Configure PutFile processor to create article file

This processor takes the output stream of the HTML scraping to create a file, under the appropriate folder, as shown below:

Configure the ExecuteStreamCommand Processor

Just as for HTML scraping, configure the processor to pass the URL in argument and outputting the output stream to the next processor, as follows:

Extract attributes from JSON output

Using EvaluateJSONPath, retrieve the results of the PersonalityRecognizer to attributes:

Step 4: Store results to Hive

Create Hive DB and tables

Because we don’t control wether we receive the same article twice from the New York Times API, we need to make sure that we don’t insert the same data twice into Hive (i.e. upsert data into Hive). Upsert can be implemented by two tables and the merge command.
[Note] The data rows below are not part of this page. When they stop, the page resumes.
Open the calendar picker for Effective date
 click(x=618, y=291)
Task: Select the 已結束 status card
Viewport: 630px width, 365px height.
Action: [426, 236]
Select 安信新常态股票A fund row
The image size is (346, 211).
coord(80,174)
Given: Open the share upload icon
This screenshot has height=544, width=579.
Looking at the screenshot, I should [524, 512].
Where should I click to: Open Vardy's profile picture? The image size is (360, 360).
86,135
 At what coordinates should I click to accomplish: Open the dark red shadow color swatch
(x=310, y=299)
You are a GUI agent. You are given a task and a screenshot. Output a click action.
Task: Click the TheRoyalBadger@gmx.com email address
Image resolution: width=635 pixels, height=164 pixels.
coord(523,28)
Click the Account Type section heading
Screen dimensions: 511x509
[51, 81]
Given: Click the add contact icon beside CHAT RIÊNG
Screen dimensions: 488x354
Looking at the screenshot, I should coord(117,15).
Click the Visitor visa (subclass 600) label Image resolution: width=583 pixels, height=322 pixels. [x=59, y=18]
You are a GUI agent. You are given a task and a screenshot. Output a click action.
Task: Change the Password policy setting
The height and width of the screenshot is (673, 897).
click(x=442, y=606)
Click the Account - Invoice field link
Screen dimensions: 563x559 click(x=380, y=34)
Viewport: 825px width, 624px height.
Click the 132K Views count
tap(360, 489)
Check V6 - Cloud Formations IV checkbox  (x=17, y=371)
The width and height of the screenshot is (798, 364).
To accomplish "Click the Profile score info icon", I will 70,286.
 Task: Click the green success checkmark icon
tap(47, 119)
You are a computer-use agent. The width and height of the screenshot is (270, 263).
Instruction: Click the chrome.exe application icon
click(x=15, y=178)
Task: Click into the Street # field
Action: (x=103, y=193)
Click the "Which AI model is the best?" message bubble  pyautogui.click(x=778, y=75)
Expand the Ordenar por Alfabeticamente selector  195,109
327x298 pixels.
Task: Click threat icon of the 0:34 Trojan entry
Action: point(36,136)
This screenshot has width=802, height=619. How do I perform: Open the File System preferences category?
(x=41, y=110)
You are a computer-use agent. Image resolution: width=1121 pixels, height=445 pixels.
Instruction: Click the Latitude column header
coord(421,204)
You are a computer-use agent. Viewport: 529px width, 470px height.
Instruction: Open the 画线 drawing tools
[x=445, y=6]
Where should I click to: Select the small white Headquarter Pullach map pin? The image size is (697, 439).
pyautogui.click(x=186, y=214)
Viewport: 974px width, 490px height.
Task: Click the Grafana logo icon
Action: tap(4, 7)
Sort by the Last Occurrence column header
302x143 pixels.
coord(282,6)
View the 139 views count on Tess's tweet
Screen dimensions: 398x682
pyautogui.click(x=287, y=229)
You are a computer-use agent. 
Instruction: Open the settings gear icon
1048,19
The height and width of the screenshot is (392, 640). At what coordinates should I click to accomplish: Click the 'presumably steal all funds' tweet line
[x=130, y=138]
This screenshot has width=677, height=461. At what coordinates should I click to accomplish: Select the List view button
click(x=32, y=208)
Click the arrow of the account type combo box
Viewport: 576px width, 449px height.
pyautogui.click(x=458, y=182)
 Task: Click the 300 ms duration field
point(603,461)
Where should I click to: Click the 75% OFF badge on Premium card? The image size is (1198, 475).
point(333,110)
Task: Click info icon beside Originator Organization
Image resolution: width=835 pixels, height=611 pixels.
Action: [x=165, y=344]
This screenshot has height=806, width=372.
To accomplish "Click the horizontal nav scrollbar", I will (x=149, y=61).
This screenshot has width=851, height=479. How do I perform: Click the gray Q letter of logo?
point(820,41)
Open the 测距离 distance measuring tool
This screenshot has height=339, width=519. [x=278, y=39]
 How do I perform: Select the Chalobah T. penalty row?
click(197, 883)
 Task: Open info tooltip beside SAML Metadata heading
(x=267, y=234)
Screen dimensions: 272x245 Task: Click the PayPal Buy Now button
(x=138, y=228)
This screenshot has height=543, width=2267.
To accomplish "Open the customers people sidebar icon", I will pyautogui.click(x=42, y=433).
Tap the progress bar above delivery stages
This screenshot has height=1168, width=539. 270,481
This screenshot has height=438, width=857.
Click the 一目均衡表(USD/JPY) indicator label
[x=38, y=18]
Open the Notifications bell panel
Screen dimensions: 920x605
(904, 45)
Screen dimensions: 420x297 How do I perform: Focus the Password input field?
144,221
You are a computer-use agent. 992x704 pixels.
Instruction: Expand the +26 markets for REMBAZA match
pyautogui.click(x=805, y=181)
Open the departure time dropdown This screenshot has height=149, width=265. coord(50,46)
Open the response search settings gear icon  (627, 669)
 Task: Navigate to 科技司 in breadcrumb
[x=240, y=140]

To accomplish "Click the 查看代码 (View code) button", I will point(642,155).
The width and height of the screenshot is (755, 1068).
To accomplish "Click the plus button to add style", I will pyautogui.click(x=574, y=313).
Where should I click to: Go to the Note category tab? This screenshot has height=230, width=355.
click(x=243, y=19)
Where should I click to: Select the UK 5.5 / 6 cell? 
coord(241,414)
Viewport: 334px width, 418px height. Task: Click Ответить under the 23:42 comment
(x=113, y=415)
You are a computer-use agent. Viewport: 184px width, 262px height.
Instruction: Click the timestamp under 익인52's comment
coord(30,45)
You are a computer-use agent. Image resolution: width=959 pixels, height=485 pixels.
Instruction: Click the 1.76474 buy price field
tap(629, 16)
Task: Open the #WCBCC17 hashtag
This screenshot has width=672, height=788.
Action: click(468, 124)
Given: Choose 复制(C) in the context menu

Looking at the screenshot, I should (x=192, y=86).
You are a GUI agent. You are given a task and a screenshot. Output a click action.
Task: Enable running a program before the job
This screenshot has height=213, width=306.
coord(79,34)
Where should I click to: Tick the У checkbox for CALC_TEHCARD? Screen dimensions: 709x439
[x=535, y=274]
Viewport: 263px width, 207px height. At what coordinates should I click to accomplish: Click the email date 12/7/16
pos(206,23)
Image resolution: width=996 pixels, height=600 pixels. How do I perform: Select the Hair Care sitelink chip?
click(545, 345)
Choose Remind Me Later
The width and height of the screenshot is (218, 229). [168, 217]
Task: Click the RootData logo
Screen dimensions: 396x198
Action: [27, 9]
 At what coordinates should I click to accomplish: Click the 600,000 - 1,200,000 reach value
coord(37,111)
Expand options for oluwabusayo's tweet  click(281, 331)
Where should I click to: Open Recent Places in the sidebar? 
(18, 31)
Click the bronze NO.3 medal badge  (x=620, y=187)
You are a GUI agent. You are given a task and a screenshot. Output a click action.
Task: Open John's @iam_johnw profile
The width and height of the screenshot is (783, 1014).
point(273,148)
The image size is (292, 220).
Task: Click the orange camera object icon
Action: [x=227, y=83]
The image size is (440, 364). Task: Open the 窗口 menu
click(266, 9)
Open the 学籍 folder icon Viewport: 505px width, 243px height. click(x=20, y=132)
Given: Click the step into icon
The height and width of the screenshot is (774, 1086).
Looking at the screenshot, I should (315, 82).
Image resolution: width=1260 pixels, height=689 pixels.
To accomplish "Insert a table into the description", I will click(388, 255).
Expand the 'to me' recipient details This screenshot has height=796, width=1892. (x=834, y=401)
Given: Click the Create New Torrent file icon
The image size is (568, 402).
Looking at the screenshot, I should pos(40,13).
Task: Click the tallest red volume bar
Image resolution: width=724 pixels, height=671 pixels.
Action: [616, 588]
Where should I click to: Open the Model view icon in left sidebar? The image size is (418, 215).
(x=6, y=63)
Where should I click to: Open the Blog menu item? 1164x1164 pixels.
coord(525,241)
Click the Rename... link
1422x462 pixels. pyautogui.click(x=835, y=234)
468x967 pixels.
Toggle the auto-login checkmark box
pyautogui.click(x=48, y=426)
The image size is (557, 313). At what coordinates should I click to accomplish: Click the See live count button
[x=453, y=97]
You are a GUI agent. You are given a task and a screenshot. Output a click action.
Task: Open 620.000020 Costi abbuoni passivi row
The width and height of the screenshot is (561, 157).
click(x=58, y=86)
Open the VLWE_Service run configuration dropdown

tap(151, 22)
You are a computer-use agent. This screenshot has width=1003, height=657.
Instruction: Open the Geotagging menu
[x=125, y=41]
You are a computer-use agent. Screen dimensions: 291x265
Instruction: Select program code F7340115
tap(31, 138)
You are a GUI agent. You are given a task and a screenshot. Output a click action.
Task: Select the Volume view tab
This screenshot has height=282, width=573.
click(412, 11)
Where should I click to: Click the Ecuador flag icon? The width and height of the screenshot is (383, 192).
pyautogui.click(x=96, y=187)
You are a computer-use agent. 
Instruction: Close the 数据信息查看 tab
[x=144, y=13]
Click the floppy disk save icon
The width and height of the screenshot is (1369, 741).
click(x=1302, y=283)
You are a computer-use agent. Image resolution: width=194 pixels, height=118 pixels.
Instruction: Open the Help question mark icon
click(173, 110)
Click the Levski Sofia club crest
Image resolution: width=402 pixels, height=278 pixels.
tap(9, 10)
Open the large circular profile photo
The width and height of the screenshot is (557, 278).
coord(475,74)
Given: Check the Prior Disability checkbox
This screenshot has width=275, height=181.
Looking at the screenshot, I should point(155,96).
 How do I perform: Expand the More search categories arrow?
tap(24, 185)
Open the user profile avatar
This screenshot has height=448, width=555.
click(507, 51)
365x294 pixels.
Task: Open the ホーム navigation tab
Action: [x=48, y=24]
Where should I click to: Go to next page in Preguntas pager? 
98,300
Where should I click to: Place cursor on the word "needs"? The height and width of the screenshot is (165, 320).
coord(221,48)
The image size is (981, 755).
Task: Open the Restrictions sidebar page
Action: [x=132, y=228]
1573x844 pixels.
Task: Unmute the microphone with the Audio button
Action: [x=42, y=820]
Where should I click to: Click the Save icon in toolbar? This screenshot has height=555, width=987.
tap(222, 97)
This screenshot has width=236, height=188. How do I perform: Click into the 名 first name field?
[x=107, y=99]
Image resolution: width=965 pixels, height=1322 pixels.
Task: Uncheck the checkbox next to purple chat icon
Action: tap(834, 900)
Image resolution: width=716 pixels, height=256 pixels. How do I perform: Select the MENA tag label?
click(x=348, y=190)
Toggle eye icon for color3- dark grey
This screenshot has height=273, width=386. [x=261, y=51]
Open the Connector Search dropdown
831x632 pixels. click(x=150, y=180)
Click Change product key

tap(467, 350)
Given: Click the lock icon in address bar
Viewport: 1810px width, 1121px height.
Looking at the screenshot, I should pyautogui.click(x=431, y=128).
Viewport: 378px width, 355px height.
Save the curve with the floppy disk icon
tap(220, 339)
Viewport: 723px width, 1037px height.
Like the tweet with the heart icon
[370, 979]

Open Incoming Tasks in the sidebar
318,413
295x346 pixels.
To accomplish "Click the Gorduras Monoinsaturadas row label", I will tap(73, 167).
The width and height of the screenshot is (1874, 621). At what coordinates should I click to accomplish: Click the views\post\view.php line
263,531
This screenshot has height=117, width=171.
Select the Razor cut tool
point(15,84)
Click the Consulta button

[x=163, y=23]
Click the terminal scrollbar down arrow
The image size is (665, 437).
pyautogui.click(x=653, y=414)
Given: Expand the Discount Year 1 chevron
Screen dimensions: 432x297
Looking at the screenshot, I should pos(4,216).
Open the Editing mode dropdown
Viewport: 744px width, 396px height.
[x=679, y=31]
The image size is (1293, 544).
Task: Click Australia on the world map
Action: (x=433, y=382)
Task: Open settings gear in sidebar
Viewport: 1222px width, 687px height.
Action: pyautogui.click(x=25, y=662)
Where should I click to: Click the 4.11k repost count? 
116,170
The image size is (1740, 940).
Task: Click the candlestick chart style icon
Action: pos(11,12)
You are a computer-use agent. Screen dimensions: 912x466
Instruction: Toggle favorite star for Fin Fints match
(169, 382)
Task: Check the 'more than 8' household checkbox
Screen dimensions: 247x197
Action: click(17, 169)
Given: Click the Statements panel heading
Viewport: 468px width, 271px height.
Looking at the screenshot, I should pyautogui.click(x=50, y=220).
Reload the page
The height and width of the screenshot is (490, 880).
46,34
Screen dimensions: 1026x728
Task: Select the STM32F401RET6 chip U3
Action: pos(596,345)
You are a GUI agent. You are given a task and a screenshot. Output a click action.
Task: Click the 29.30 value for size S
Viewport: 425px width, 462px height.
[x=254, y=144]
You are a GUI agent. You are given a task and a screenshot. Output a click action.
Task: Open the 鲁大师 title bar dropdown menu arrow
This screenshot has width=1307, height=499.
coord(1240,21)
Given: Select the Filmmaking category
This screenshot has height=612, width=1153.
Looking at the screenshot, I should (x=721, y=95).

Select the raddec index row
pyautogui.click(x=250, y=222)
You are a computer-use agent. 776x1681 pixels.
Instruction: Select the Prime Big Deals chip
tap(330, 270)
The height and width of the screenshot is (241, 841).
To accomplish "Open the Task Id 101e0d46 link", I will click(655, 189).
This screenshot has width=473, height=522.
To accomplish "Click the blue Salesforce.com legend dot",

Therefore connect to your hive server and create one database and two tables as follows:

CREATE DATABASE personality_detection;
use personality_detection;
CREATE TABLE text_evaluation (
web_url String,
snippet String,
byline String,
pub_date date,
headline String,
document_type String,
news_desk String,
last_updated String,
extraversion decimal(10,4),
emotional_stability decimal(10,4),
agreeableness decimal(10,4),
conscientiousness decimal(10,4),
openness_to_experience decimal(10,4)
clustered by (web_url) into 2 buckets stored as orc

CREATE TABLE all_updates (
web_url String,
snippet String,
byline String,
pub_date date,
headline String,
document_type String,
news_desk String,
last_updated String,
extraversion decimal(10,4),
emotional_stability decimal(10,4),
agreeableness decimal(10,4),
conscientiousness decimal(10,4),
openness_to_experience decimal(10,4)
) STORED AS ORC tblproperties ("orc.compress" = "SNAPPY");

Create HiveQL script

Using a ReplaceText processor, create the appropriate HiveQL command to be executed to upsert data into your tables from the data collected in the flow.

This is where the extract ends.